EXERCISE BRIEF ▸ Copy the items word for word, beginning at the line containing "because [730, 272]" and ending after the line containing "Can [206, 297]".

RECORDS SHOWN ▸
BEGIN

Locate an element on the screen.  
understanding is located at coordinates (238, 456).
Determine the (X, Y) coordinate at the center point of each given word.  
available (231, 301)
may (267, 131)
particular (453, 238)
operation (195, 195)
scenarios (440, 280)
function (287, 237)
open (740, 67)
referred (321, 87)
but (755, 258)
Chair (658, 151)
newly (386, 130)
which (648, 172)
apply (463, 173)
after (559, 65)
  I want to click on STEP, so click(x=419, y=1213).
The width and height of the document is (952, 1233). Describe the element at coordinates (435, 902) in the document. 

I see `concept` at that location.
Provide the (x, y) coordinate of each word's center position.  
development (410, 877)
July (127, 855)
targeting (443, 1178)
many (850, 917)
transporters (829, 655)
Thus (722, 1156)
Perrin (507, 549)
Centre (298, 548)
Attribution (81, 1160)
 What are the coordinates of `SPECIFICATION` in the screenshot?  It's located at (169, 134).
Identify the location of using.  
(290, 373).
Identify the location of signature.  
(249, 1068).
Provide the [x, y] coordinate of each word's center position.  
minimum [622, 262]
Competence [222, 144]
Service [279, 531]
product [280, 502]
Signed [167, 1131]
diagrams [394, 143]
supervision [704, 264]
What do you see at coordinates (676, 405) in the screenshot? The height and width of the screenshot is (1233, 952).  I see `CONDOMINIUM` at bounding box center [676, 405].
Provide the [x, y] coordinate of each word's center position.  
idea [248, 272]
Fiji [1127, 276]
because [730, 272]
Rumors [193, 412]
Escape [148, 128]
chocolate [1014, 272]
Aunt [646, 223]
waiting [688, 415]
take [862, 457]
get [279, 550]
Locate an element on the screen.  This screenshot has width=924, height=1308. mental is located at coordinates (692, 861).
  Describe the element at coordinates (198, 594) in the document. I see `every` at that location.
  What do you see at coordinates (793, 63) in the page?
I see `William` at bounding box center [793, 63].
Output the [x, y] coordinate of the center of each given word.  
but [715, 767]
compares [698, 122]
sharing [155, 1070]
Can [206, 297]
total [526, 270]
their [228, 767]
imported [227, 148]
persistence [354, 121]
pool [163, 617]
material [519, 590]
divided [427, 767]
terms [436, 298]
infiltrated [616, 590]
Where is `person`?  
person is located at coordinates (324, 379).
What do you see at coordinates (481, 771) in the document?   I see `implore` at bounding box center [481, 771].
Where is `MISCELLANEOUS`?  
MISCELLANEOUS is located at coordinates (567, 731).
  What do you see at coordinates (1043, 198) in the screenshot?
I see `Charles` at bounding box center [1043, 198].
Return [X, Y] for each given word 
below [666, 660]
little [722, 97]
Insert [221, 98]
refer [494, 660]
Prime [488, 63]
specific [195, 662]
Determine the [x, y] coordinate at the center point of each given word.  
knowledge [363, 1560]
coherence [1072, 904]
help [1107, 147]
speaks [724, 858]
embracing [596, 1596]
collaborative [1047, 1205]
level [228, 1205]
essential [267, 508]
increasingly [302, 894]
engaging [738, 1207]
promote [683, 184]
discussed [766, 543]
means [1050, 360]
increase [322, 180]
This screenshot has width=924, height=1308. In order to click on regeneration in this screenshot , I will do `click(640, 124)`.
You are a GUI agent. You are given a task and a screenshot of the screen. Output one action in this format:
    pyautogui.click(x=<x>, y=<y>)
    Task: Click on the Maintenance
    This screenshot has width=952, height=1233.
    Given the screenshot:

END

TASK RESULT ▸
because [730, 272]
Rumors [193, 412]
Escape [148, 128]
chocolate [1014, 272]
Aunt [646, 223]
waiting [688, 415]
take [862, 457]
get [279, 550]
Locate an element on the screen.  This screenshot has width=924, height=1308. mental is located at coordinates (692, 861).
  Describe the element at coordinates (198, 594) in the document. I see `every` at that location.
  What do you see at coordinates (793, 63) in the page?
I see `William` at bounding box center [793, 63].
Output the [x, y] coordinate of the center of each given word.  
but [715, 767]
compares [698, 122]
sharing [155, 1070]
Can [206, 297]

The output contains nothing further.